Founding fathers found in Torrance

Michael DeBartolo as John Dickinson and Evan Cooper as John Adams. Photo by John Nolan

John Adams, rock star

The Aerospace Players fly high with “1776”

by Bondo Wyszpolski

Okay, there were some tech issues and so forth on opening night, but the large and mostly amateur cast that staged the musical “1776” pulled it off. And quite well, actually.

We’re talking about the 1969 work with music and lyrics by Sherman Edwards and a book by Peter Stone that at the end of the season walked away with three Tony Awards, including one for Best Musical.

This production by the Aerospace Players is hardly Broadway caliber, but we only need a few of the almost 30 actors to really stand out, and fortunately the lead actor, Evan Cooper, in the role of John Adams, is truly convincing. I’m not going to tell you he’s excellent, but he’s very, very good. And that’s important because, essentially, “1776” is his story.

The musical is set in the spring and early summer of 1776 when delegates from the thirteen colonies have gathered to create a Declaration of Independence that will proclaim their separation from England as the United States of America. In order to get them all to sign their names on it, each of them has to agree to the precise wording. In many ways, this is like the play “Twelve Angry Men.”

As in that volatile work, tempers flare and arguments are flung back and forth like hot potatoes. We know that Thomas Jefferson is credited with writing the document, but as we see it here he was prodded by Adams, and to some extent Benjamin Franklin as well. Jefferson (played by Charles Keppler) was really more interested in making love to his wife, Martha (Isabella Francisco). There’s a bit of comic relief here when these four characters intermingle.

There are, so to speak, heroes and villains. While Franklin (Bob Minnichelli) is portrayed as a sort of respected but slightly bumbling sidekick to Adams, John Dickinson (Michael DeBartolo) and Edward Rutledge (Bobby Borich) are the foils that fight on until the bitter end, and in some ways “1776” is like a boxing match that goes the full 12 or 15 rounds.

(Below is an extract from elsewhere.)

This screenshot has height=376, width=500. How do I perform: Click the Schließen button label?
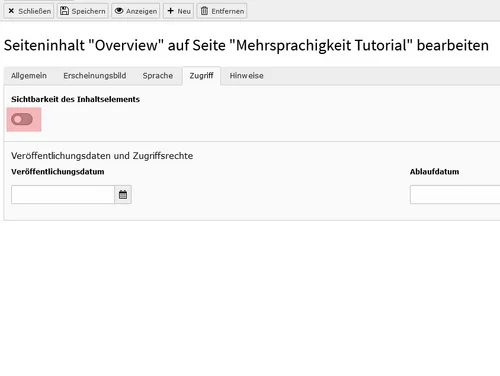[x=35, y=11]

Rutledge, in fact, in a last-ditch effort to twist the phrasing so it benefits the slaveholding states (he represents South Carolina), performs an almost demonic number called “Molasses to Rum.” It’s also a bit overboiled in that, on occasion, the orchestra drowns out the performances. For example, when John Adams and his wife, Abigail (Erin Callaway), have a quiet and heartfelt conversation, one needs to strain to hear what they’re saying. Presumably someone took note of this and let’s hope the instrumentalists are more constrained this coming weekend.

John Dickinson and the Conservatives of “1776” performing “Cool, Cool, Considerate Men.” Photo by John Nolan

If “Molasses to Rum” is on the manic side, “Momma Look Sharp” is rather touching, sung fetchingly by Nik Corzine as the Courier, who up until that moment seems rather buffoonish. So it’s a pleasant surprise. Also providing comic relief is Lawrence Moreno as Andrew McNair, Custodian and Bell Ringer, who becomes exasperated by being ordered to open the window one moment and to close it the next.

Which is to say that, despite the gravitas of the moment, there are some light touches here that help propel the narrative. We know how it ends, of course. The Declaration is finalized, somewhat flattened by words and phrases that had to be deleted in order for everyone to sign off on it, but in the end it turned out to be the best that was possible at the time. Besides, the thing still seems to hold water today, doesn’t it? This moment in our history was both solemn and risky. The men were fully aware that they had to hang together… or they would certainly hang separately.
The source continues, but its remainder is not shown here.